====== EXTRACTED ENTRIES ======

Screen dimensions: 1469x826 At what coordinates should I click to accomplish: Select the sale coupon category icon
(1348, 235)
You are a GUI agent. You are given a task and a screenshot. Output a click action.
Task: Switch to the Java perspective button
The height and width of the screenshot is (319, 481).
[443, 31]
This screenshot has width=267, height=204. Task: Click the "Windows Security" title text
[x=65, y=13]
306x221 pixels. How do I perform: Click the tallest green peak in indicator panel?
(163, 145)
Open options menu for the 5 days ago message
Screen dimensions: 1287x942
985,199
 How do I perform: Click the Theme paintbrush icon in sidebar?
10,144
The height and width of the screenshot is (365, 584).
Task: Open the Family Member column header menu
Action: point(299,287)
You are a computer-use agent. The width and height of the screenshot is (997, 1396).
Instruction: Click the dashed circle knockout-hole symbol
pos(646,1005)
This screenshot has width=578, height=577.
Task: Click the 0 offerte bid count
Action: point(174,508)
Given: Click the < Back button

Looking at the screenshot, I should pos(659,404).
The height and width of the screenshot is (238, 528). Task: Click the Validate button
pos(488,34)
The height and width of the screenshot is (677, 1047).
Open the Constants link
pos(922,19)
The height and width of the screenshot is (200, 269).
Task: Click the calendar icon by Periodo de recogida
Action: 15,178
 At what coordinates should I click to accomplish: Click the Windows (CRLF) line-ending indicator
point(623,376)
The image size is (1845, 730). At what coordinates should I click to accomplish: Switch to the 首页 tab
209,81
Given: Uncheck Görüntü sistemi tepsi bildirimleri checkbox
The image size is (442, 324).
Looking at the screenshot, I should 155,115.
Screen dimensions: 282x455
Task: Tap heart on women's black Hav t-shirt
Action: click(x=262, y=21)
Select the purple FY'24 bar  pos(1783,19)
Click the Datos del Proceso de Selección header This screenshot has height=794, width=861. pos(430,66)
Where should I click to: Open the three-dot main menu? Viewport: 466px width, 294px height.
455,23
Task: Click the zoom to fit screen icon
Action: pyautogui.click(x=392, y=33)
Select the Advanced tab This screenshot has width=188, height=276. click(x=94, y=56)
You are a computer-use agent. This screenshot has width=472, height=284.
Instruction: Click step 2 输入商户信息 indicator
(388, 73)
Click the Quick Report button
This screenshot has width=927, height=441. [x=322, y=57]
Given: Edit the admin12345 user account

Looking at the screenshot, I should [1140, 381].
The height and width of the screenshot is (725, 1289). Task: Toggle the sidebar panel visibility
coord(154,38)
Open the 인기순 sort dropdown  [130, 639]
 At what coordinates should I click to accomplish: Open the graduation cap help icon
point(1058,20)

======

Report each line in the entries where the string "agent" occurs.

> OUTPUT OF THE TASK:
You are a GUI agent. You are given a task and a screenshot. Output a click action.
You are a computer-use agent. The width and height of the screenshot is (997, 1396).
You are a computer-use agent. This screenshot has width=472, height=284.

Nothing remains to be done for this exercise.